◆ Problem to work on ◆
Before printing the listing, strip out its pictures and keep everything else exact.

◆ Source data ◆
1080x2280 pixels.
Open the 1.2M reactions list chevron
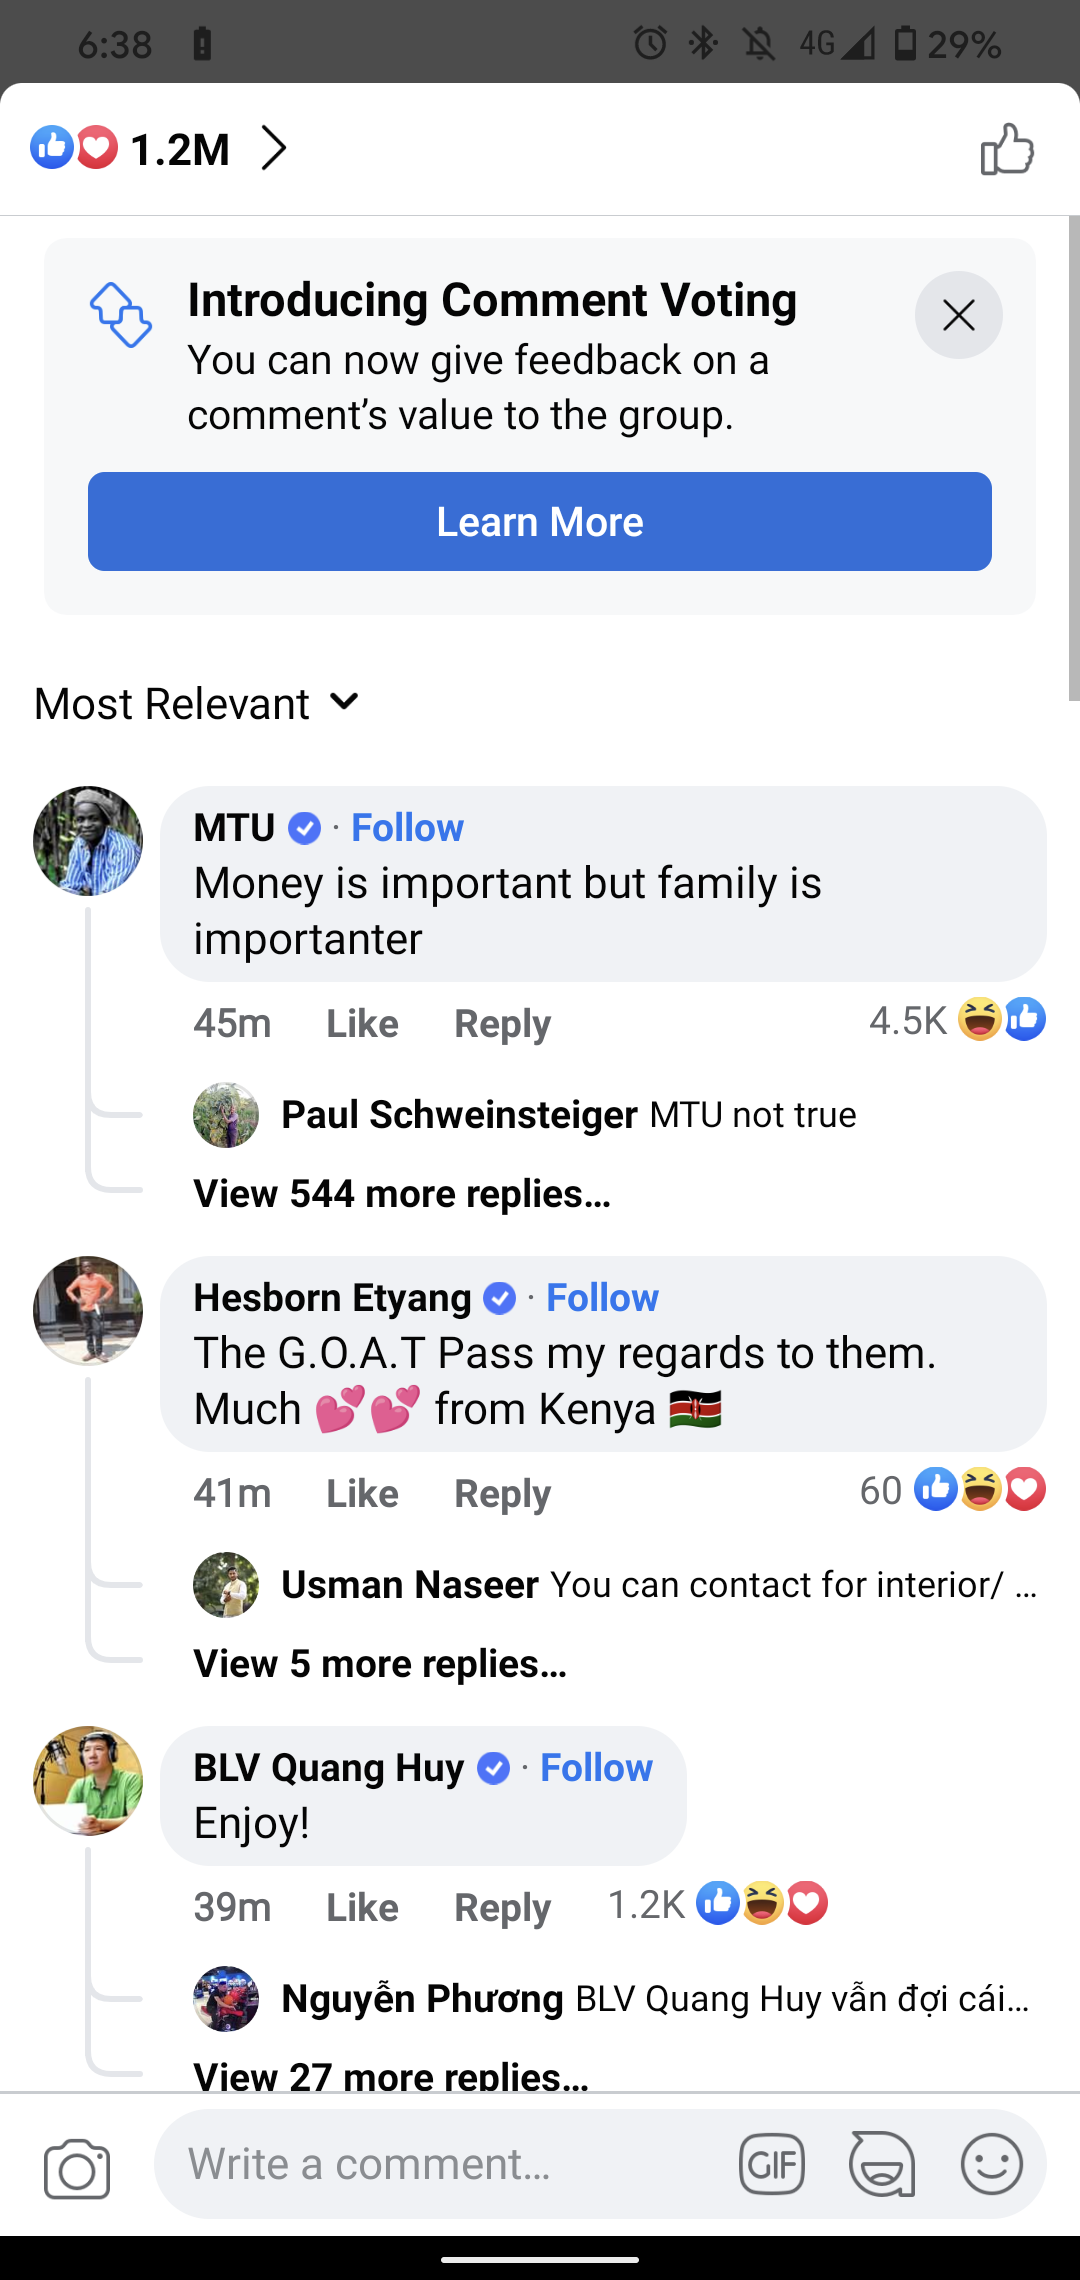pos(274,149)
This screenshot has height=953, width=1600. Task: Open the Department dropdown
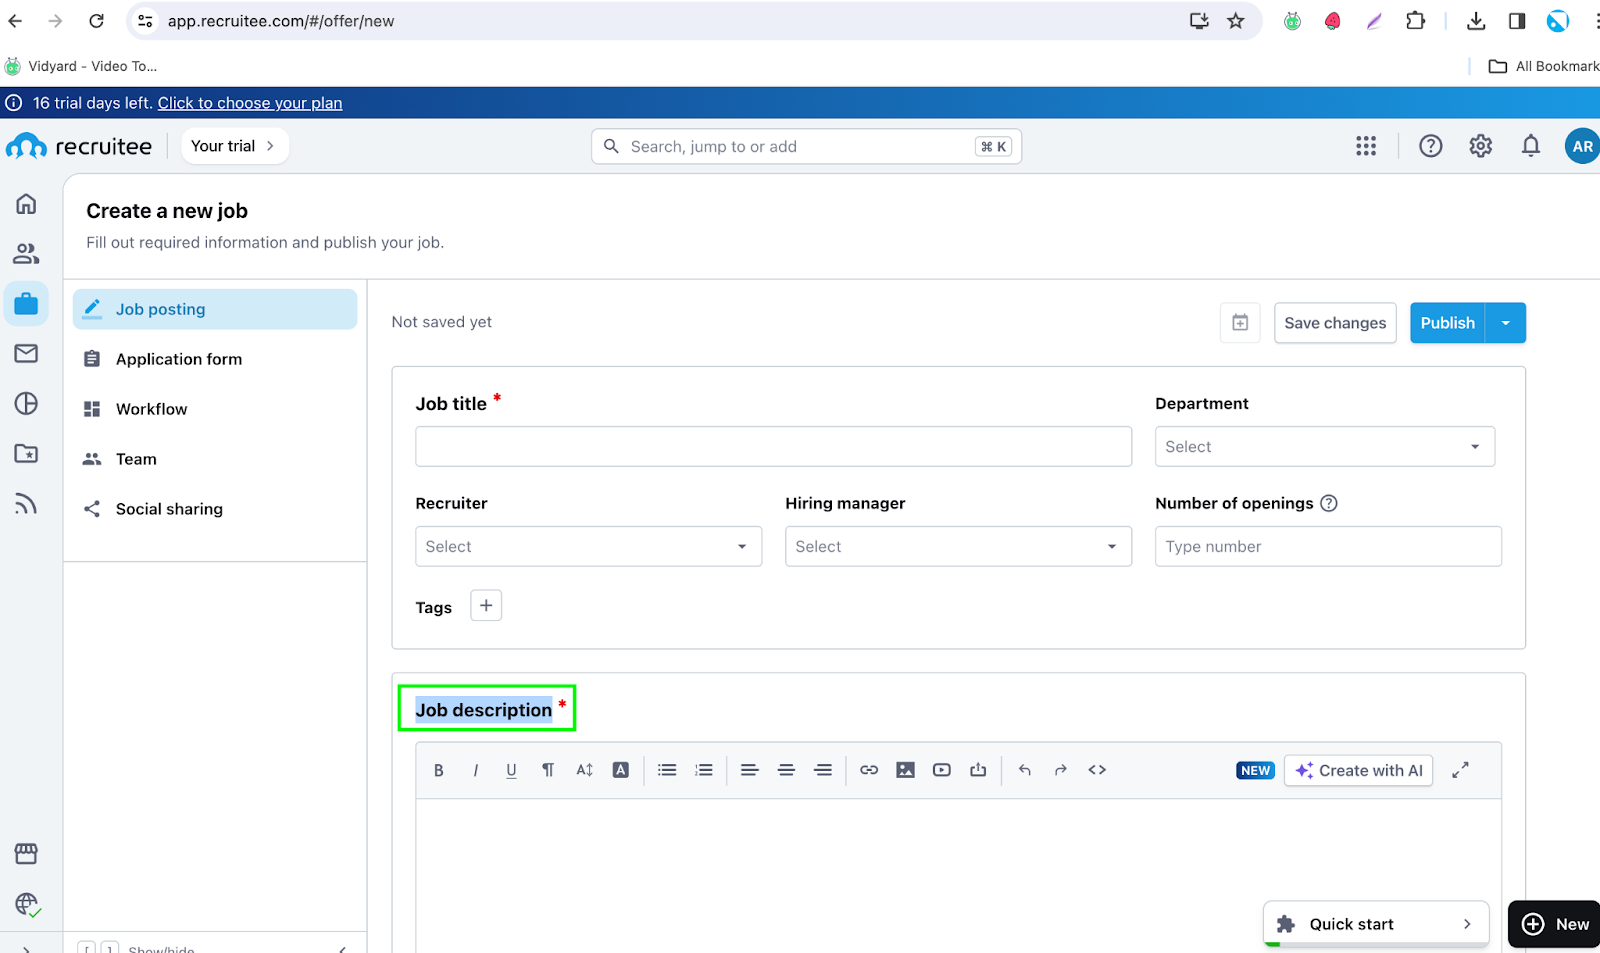(x=1324, y=447)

◆ Exercise answer ◆
1080x2280 pixels.
Open the 1.2M reactions list chevron
pos(274,149)
This screenshot has height=953, width=1600. Task: Open the Department dropdown
(x=1324, y=447)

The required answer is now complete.